Toms Gehirn hatte immer noch größtenteils auf Überlebensmodus geschaltet und dachte sich: ‚Hm, keine Ahnung was hier los ist. Bevor durch angestrengtes Nachdenken irgendetwas Schlimmes mit meinen geliebten Synapsen passiert, folge ich einfach diesem komischen Typen. Scheint ja ganz spannend zu sein. Aber ein bisschen Energie für Skepsis kann ich schon aufwenden. Hey, Gesicht! Skepsis!‘

Toms Gesicht gehorchte.

Ottokar ging mit den Händen in den Hosentaschen voran und pfiff leise eine fröhliche Melodie. Vor seiner Wohnungstür angelangt schloss er sie auf und ging hinein.

„Komm, Tom!“ sagte Ottokar und setzte, nachdem er das skeptische Zögern auf Toms Gesicht gesehen hatte, hinzu: „Keine Panik! Hier ist nichts gefährliches und du kannst jederzeit unversehrt meine Wohnung wieder verlassen.“

Das beruhigte Tom zwar nicht, aber trotzdem folgte er Ottokar: Die Neugier war einfach viel zu überwältigend.

Der Flur in Ottokars Wohnung war unspektakulär leer und die Wände weiss gestrichen. Er wurde von einer einzelnen Glühbirne erleuchtet, die an einem Kabel von der Decke baumelte. Die Tür zum Wohnzimmer schien eine ganz normale Wohnzimmertür zu sein. Sie unterschied sich in nichts von der Wohnzimmertür, die auch in Toms Wohnung war.
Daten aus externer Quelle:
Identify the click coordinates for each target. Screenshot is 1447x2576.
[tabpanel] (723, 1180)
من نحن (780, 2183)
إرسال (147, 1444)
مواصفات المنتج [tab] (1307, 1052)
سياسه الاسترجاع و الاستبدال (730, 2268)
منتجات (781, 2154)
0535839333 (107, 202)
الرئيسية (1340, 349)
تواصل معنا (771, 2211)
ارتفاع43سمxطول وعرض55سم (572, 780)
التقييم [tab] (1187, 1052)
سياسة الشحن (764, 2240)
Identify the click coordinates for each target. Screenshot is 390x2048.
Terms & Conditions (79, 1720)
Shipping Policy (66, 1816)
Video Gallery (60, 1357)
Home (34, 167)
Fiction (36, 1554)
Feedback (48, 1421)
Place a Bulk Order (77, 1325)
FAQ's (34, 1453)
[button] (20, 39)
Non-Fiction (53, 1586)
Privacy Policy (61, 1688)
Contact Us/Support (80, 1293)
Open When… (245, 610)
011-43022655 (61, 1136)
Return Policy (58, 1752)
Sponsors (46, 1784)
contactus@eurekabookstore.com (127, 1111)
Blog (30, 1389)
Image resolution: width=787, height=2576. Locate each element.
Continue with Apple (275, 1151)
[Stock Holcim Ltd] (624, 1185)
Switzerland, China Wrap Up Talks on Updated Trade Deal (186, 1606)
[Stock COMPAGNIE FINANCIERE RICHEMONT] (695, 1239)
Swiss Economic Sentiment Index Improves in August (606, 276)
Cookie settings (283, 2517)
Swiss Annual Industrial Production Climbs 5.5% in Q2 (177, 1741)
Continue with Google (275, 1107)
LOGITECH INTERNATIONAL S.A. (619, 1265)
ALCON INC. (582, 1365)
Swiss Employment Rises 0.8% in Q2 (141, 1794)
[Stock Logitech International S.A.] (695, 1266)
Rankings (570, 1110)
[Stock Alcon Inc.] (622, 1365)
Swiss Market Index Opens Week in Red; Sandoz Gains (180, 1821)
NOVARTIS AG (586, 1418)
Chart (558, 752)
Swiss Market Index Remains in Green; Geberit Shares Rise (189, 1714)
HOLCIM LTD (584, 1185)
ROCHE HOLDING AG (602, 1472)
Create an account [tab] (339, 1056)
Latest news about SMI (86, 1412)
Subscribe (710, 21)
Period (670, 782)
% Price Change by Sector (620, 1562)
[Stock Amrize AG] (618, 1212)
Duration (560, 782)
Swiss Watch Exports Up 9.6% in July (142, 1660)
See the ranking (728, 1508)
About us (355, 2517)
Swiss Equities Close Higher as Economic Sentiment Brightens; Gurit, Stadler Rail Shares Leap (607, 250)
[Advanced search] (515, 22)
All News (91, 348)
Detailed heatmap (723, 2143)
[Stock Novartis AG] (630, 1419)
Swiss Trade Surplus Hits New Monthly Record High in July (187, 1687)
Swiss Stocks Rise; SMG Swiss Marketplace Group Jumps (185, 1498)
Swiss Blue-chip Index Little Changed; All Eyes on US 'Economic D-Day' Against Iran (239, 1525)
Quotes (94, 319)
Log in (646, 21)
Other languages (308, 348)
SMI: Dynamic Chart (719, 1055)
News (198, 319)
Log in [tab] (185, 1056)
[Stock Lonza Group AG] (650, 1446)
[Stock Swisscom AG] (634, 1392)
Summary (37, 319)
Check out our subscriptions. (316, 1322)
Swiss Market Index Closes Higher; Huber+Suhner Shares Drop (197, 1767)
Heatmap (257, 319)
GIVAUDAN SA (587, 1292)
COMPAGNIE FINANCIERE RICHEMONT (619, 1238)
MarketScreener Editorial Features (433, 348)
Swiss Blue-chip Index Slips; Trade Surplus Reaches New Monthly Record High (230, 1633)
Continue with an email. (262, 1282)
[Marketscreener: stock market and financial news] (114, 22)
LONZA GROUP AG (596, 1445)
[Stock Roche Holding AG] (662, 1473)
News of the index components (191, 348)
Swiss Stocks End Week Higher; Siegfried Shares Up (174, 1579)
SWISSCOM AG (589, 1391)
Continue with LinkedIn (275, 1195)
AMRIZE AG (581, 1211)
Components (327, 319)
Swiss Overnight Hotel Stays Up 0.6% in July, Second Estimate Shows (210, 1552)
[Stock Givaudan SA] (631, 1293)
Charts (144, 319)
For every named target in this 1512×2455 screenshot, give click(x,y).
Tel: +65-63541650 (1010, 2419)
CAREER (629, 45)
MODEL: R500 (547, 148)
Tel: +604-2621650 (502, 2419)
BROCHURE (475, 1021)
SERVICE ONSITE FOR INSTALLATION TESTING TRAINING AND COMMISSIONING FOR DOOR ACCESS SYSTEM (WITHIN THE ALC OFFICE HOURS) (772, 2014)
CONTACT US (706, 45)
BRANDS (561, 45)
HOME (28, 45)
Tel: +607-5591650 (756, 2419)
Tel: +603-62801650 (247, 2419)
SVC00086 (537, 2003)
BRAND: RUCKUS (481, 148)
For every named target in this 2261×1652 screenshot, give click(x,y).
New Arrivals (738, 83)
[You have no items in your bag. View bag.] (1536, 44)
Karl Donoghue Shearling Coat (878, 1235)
Das gleiche galt für die beiden Türen, die links und rechts vom Flur abgingen, hinter denen Tom jeweils das Bad und die Küche vermutete, wie es auch in seiner Wohnung der Fall war. Er war etwas enttäuscht. Irgendwie hatte er aus einer völlig irrigen Annahme heraus eine Einrichtung erwartet, die selbst HR Gigers Meisterwerke in den Schatten stellen würde. Nachdem Ottokar mit einer einladenden Geste Tom durch die Wohnungstür leitete, liess er sie einfach ins Schloss fallen. Tom schaute kurz ängstlich auf die geschlossene Wohnungstür, musste aber zu seiner Erleichterung feststellen, dass dort kein halbes Dutzend Riegel, Ketten oder sonstige Absperreinrichtungen vorhanden waren. Ottokar ging auf die Wohnzimmertür zu, öffnete sie und forderte Tom mit einer Handbewegung auf ihm zu folgen.

„Hier entlang“, sagte er.

Tom folgte Ottokar durch die Tür. Im Wohnzimmer war es dunkel, da kein Licht brannte und die Rollläden der Fenster geschlossen waren. Allerdings sah Tom diverse kleine Lämpchen in verschiedenen Farben und einen hell erleuchteten Computermonitor mit so etwas wie einer EKG-Linie darauf. Als Ottokar das Licht anschaltete, staunte Tom nicht schlecht über das, was er dann alles sah.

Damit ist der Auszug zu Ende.